In a June 11 decision, the Georgia Court of Appeals reversed a trial court’s judgment in favor of an auto insurer that sought to deny uninsured motorist coverage to an insured accident victim. The appeals court addressed the conditions by which an insurer may apply a “named driver exclusion” clause. The trial court said such a clause could be enforced in this case, but the appeals court disagreed.

Roberson v. 21st Century National Insurance Company

The case arose from a 2009 automobile accident. The plaintiff was driving his police cruiser in Macon when another vehicle struck him. The plaintiff filed a personal injury lawsuit against the driver and owner of the other vehicle. He also served his wife’s insurance company because she had a personal automobile policy that included uninsured motorist coverage.

The insurance company objected on the grounds the policy included a “Named Driver Exclusion Endorsement” that identified the plaintiff as an “excluded driver.” The insurance company argued this absolved it of any liability for providing uninsured motorist coverage. The trial court agreed and granted the insurance company’s motion for summary judgment.
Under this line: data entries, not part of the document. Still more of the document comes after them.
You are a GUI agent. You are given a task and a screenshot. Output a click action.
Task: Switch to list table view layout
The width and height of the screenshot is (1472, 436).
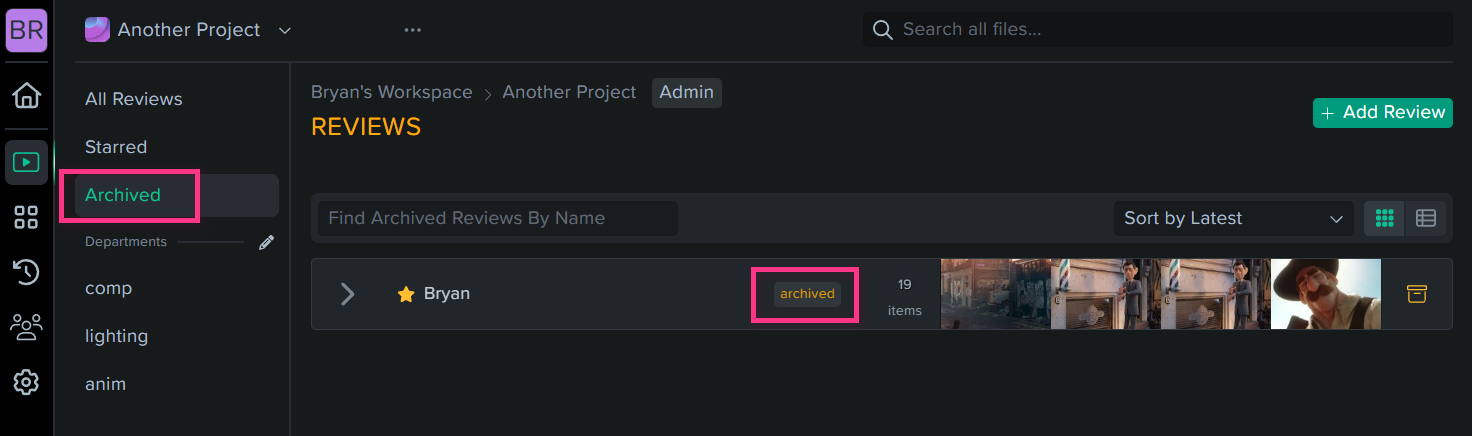pos(1426,218)
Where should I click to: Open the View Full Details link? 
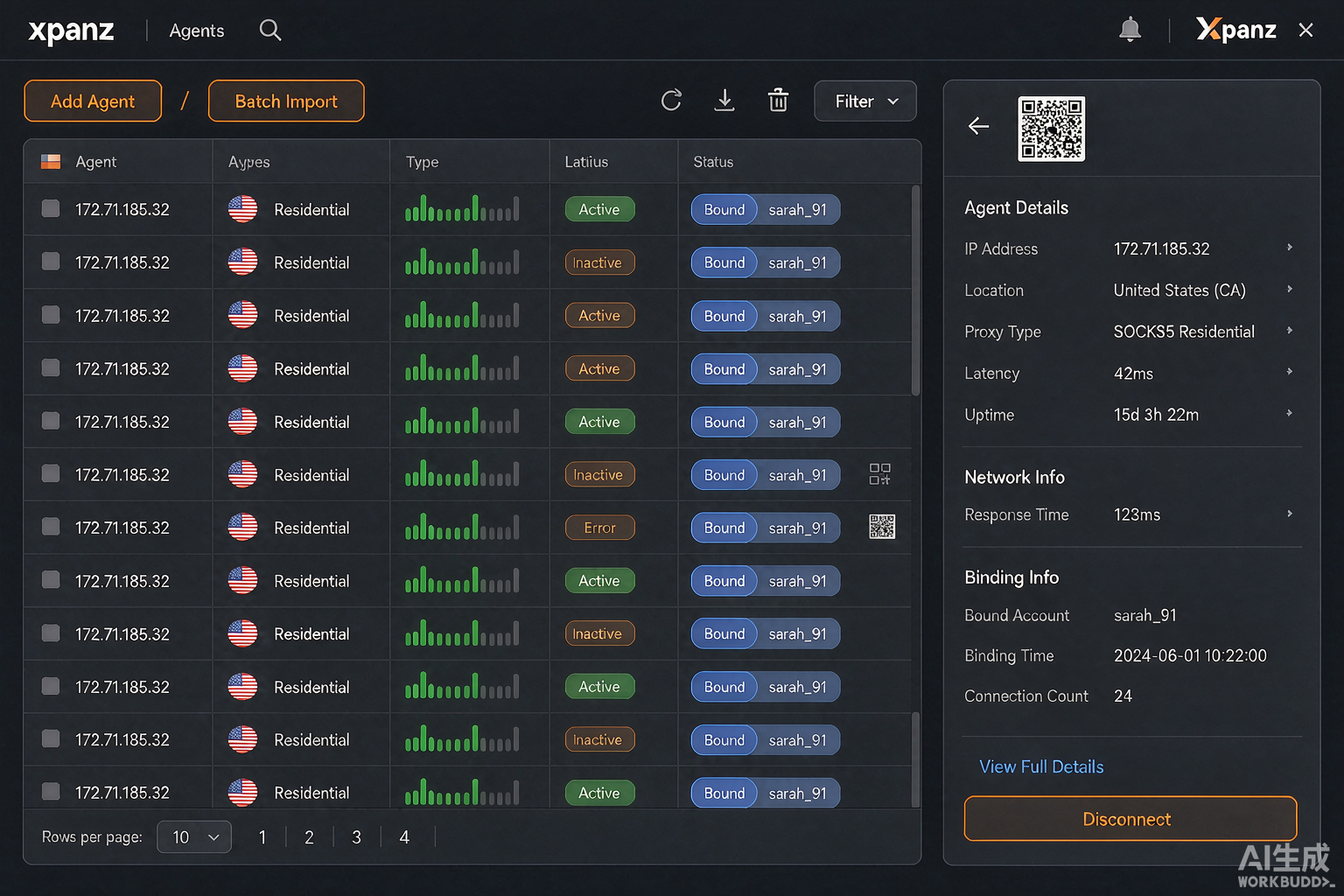click(x=1041, y=766)
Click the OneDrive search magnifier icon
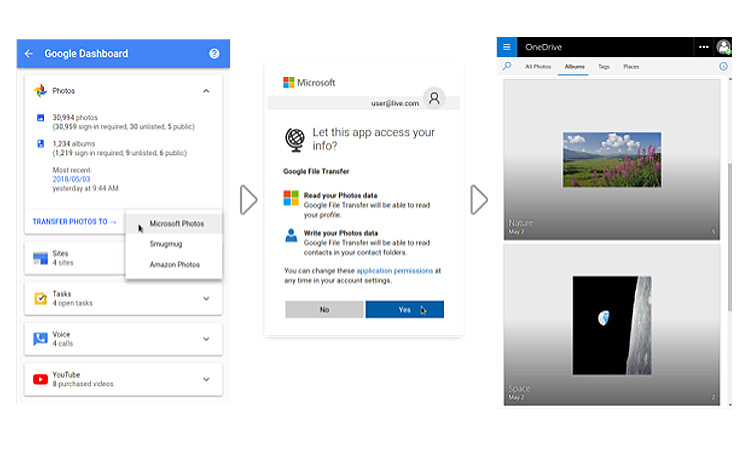Image resolution: width=750 pixels, height=450 pixels. 507,67
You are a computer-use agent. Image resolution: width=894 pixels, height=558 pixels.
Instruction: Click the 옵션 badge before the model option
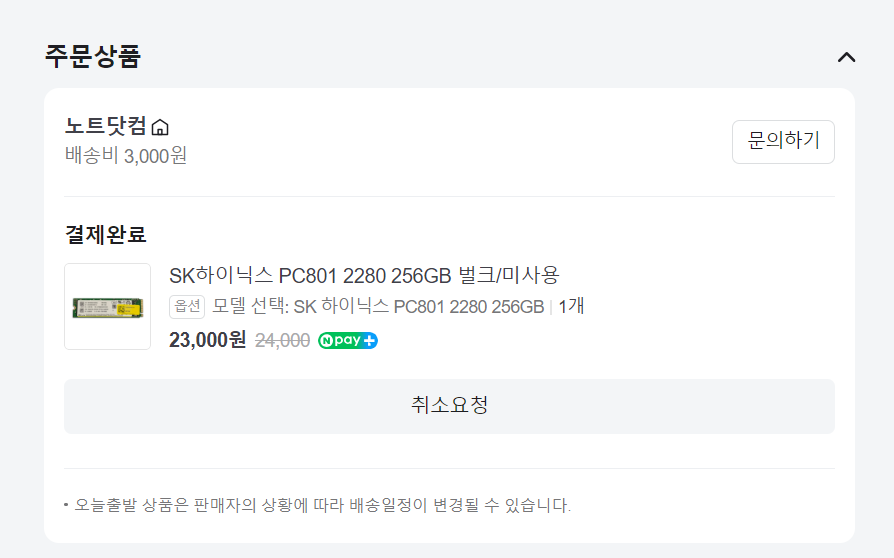pyautogui.click(x=187, y=307)
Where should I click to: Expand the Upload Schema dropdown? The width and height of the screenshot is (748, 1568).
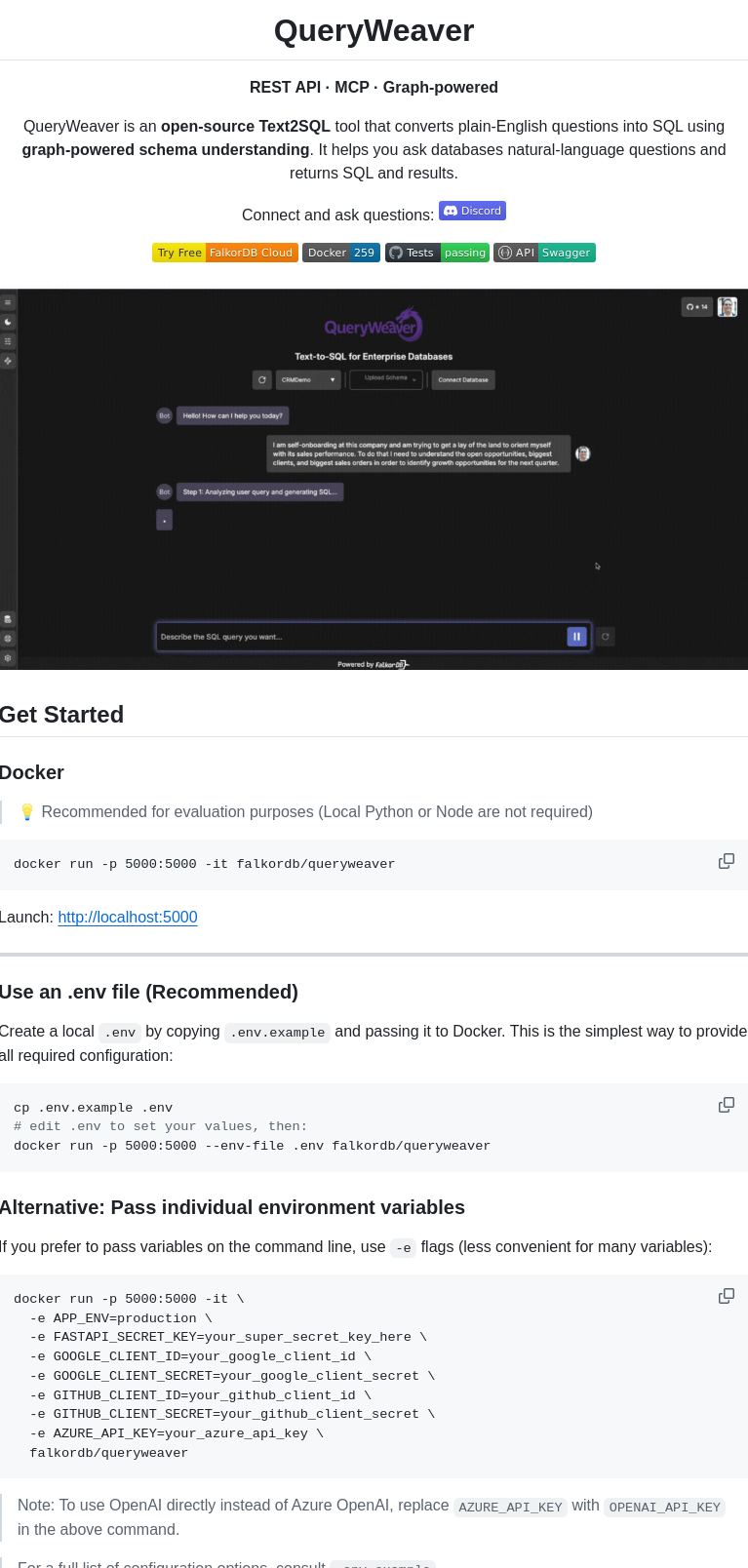(386, 379)
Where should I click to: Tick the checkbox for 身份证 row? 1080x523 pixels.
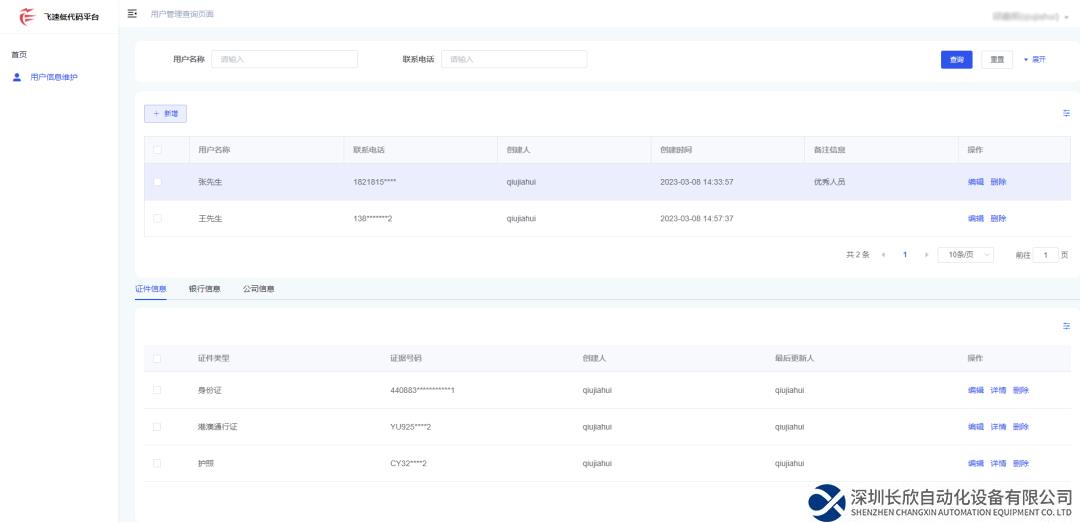coord(157,390)
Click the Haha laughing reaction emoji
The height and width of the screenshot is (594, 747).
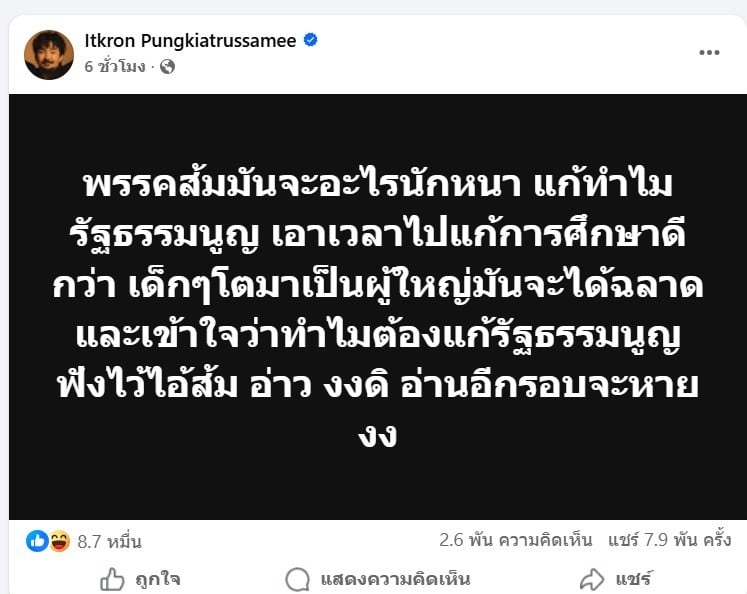point(59,541)
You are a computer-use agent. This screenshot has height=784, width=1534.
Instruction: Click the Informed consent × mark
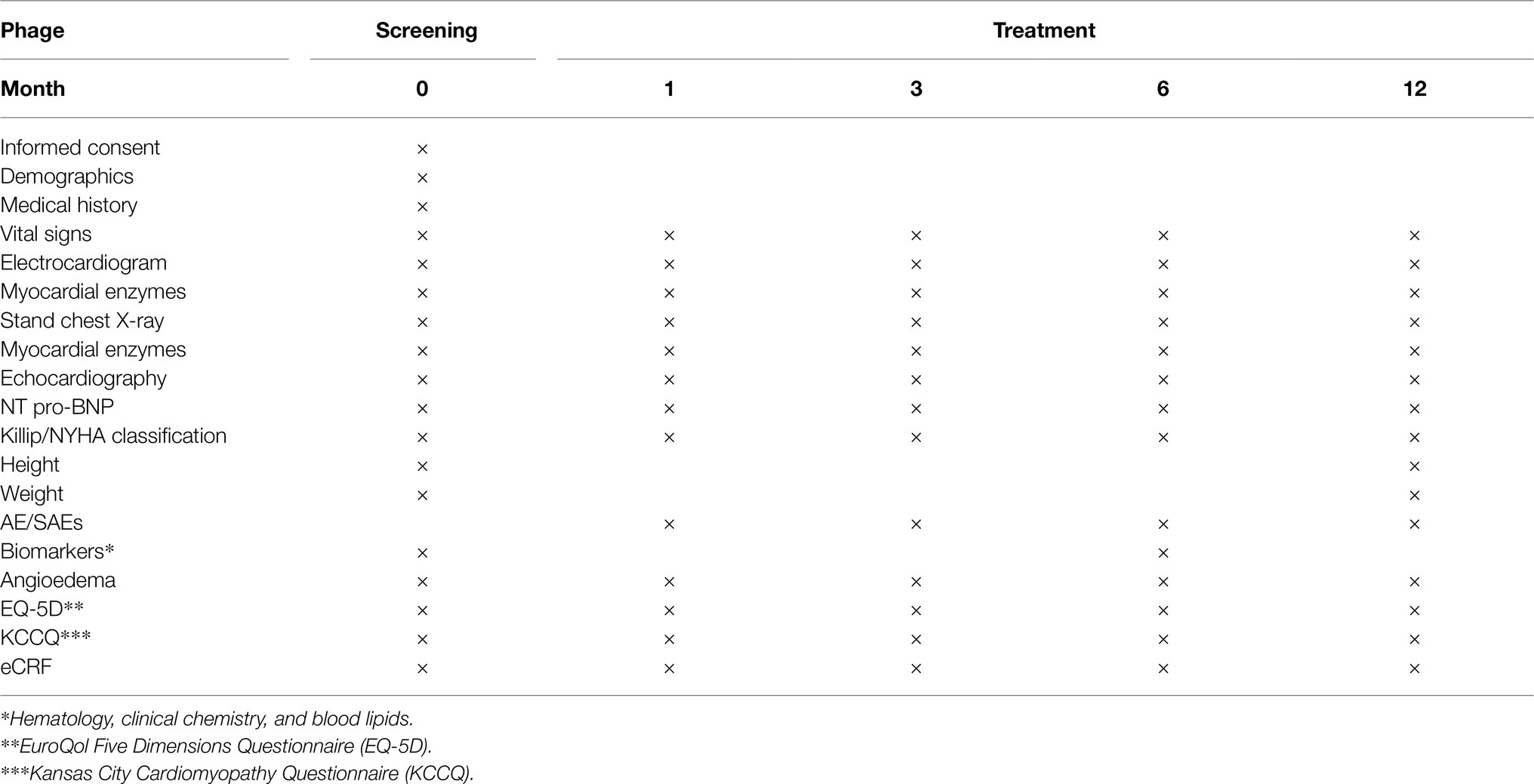(x=422, y=149)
The plaintiff appealed. A three-judge panel of the Court of Appeals reversed the grant of summary judgment. Presiding Judge Gary Blaylock Andrews, writing for the panel, said the Named Driver Exclusion Endorsement did not comply with Georgia law governing uninsured motorist coverage. The law requires such coverage unless the insured expressly rejects it in writing. In this case, Judge Andrews said, the policy did not contain such a rejection of coverage for the plaintiff. The endorsement only spoke in general terms and referred to the plaintiff’s wife as the policyholder. Georgia law requires a more specific and unambiguous rejection of uninsured motorist coverage.

This does not mean driver exclusions are never enforceable in Georgia. Judge Andrews noted the Court of Appeals previously upheld such an exclusion in cases where the insured and the excluded driver both signed express rejections of coverage. The key is that there must be a written rejection of uninsured motorist coverage. The insurance company cannot simply slip in language that purports to broadly reject such coverage.

Insurance is a type of contract, of course, and here the insurance company argued the exclusion should be enforced as simply part of that contract. Again, Judge Andrews explained that Georgia law imposes a specific duty on insurance companies that may only be waived under very specific circumstances. “The flaw comes not from what [the plaintiff’s wife] bargained for, but from the fact that the policy purports to provide the coverage she bargained for without including a written rejection as required by” Georgia statute.